→ AVAILABLE DATA
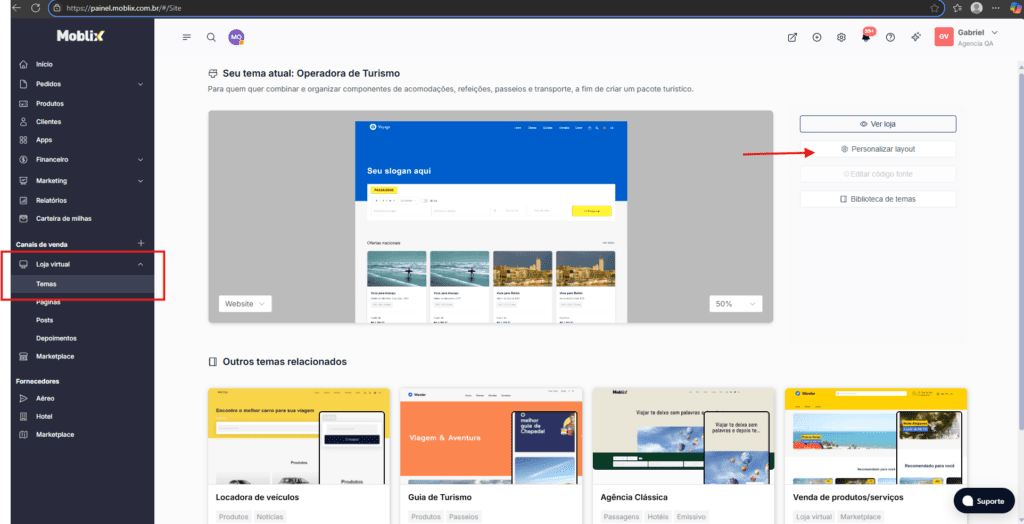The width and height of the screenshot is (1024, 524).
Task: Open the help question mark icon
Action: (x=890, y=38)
---
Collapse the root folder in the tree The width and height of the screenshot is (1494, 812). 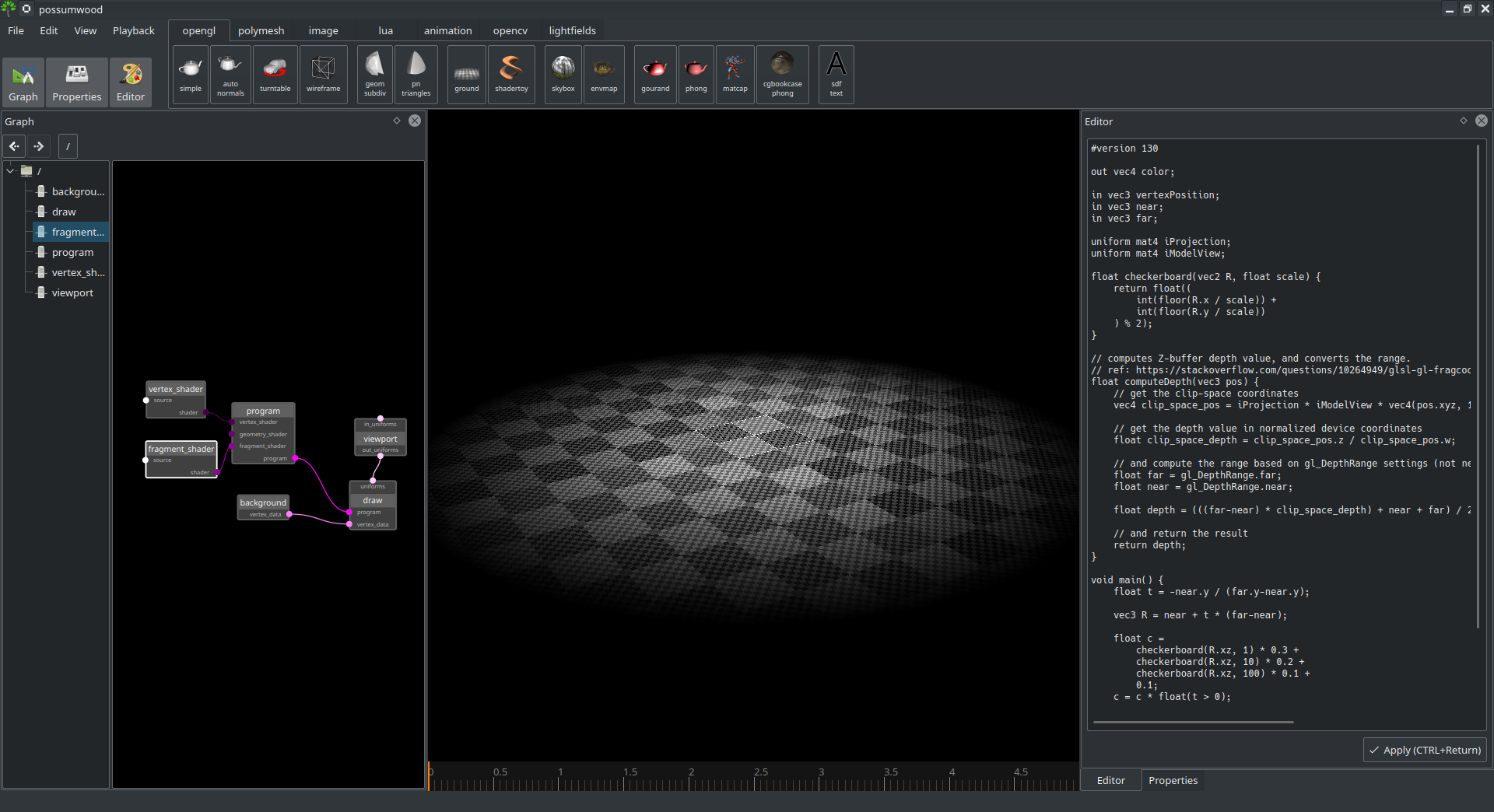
---
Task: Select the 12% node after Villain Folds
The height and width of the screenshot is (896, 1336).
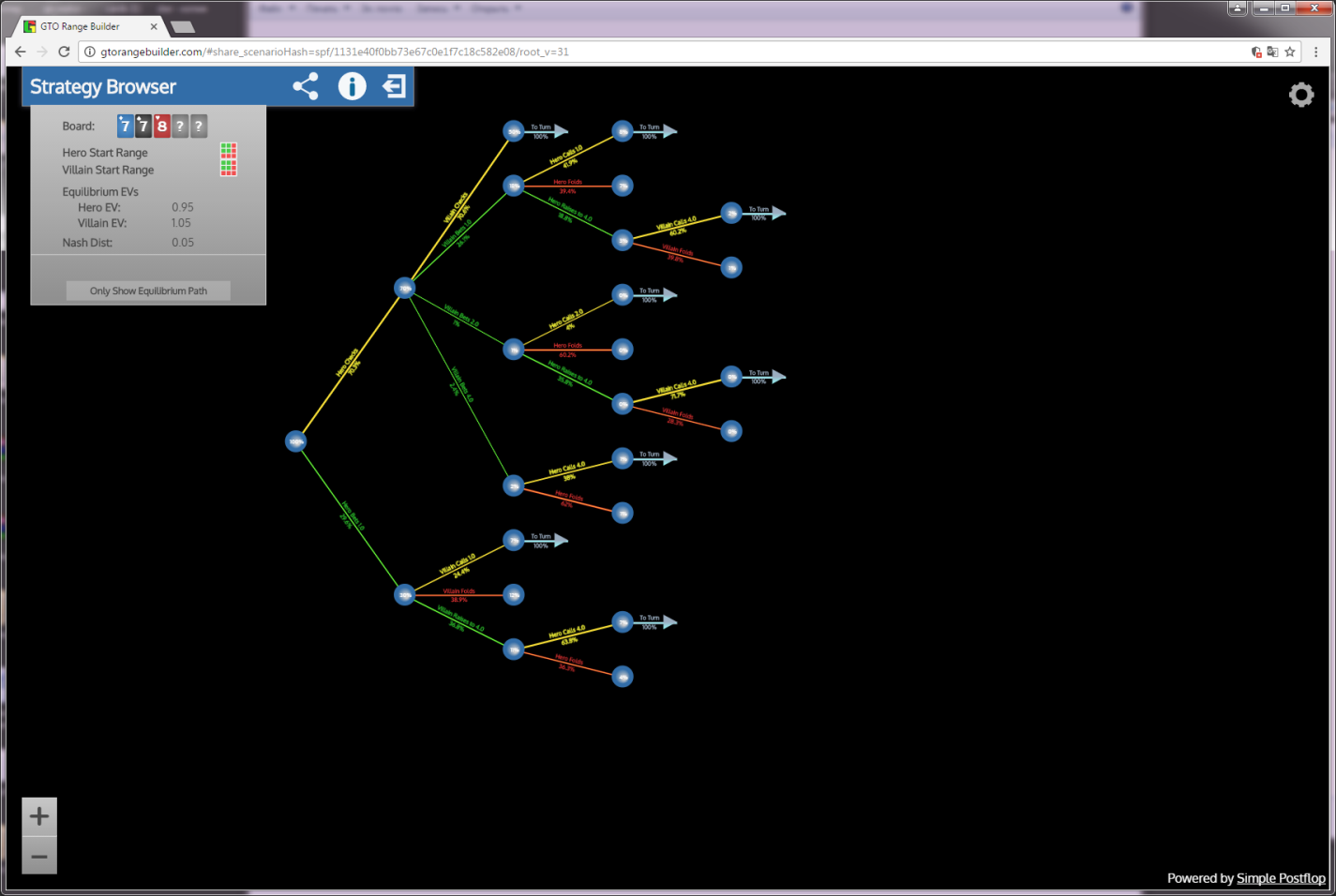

→ TASK TO CARRY OUT
Only the lines above starting at the line that holds "Task: Select the 12% node after Villain Folds" and ending at the line that holds "The height and" are to be repeated, exactly and in full.

→ RESULT OF THIS EXERCISE
Task: Select the 12% node after Villain Folds
The height and width of the screenshot is (896, 1336).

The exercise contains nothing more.